Locus file (data file)

Description

Locus file contains information about disease allele frequency, marker allele frequencies, liability classes, penetrances etc.

Format

Locus file is general ASCII-text file. File format described here is so called LINKAGE format.

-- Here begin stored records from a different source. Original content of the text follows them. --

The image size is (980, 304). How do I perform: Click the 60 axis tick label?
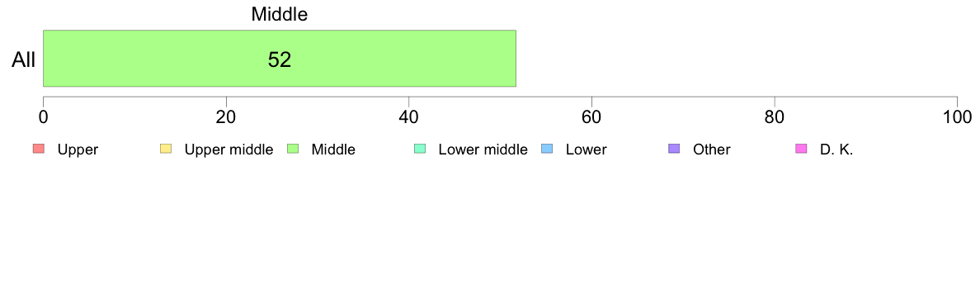[x=591, y=117]
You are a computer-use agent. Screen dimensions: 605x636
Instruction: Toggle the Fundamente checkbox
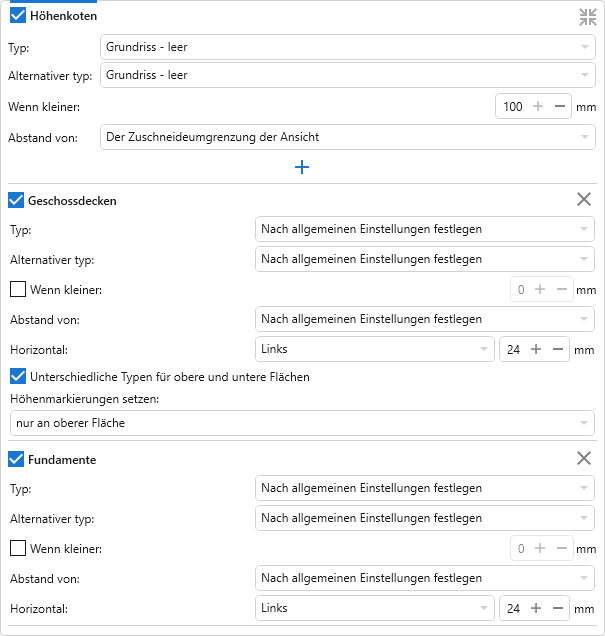click(x=17, y=459)
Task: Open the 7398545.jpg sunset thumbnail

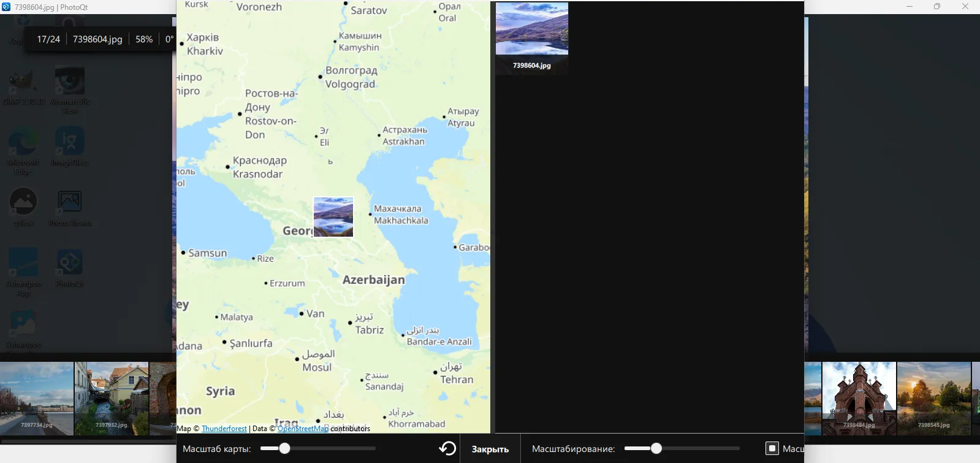Action: click(x=933, y=397)
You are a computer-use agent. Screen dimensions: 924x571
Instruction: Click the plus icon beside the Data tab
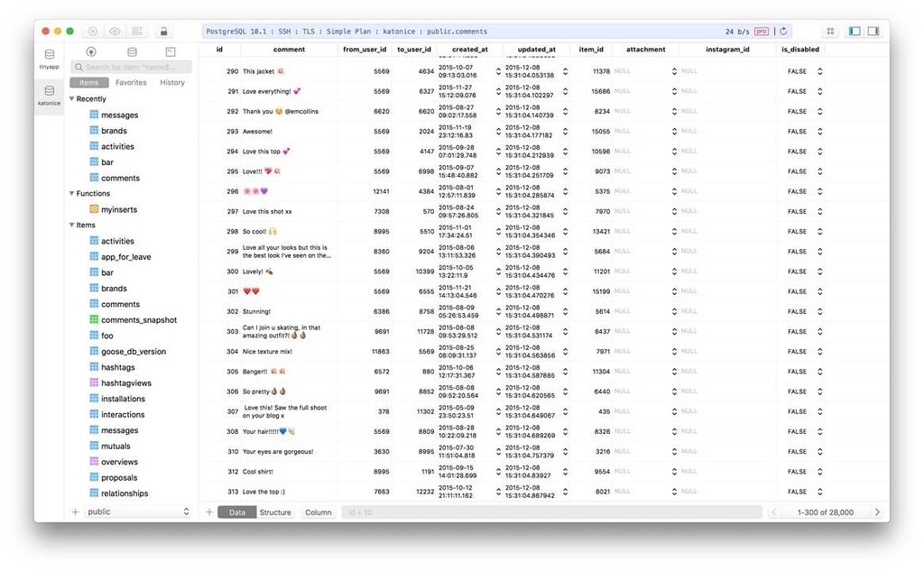tap(209, 512)
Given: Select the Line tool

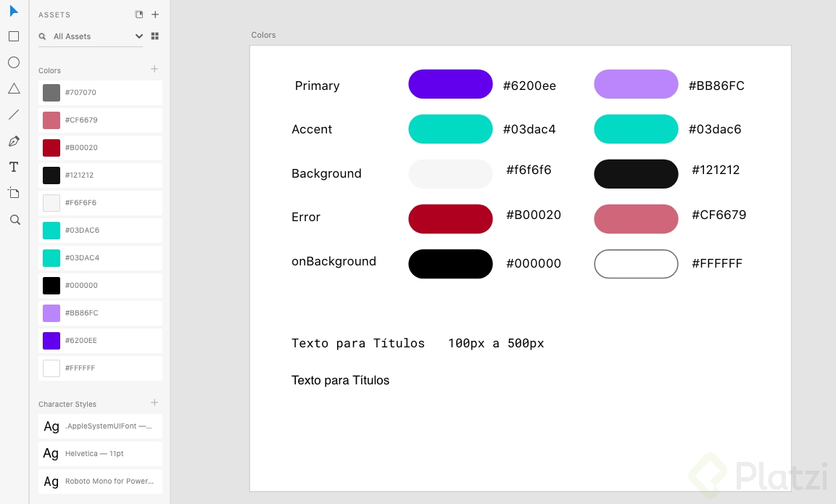Looking at the screenshot, I should pos(13,114).
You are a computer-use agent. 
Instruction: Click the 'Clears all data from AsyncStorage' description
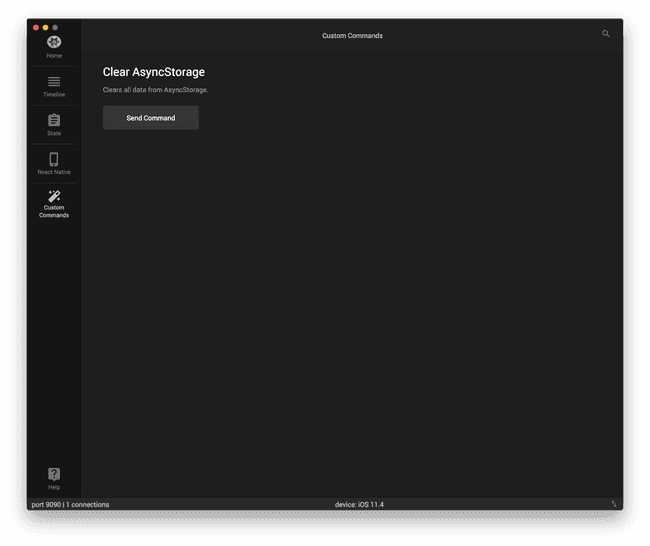[155, 90]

Simple locus files can be created with makedata and more complex with preplink. But usually all locus files can be created with makedata. Locus file structure is:

    Line 1: Number of Loci, Risk Locus, Risk Allele, Sexlinked (if 1), Program Code
    Line 2: Mutation Locus, Mutation Rate Male, Mutation Rate Female, Haplotype Frequencies (if 1)
    Line 3: Locus order

Then disease and marker loci information follows (locus type, number of alleles and allele frequencies). Usually disease loci is before marker loci. In pedigree file howto disease phenotype is before marker phenotypes, this is established practice. Example of fully penetrant dominant disease locus (with 2 alleles):

    1 2                     { locus type and number of alleles
    0.99 0.01               { gene frequencies (for normal and disease)
    1                       { number of liability classes
    0.0 1.0 1.0             { penetrances for liab. class 1, P(Aff|++), P(Aff|D+) and P(Aff|DD)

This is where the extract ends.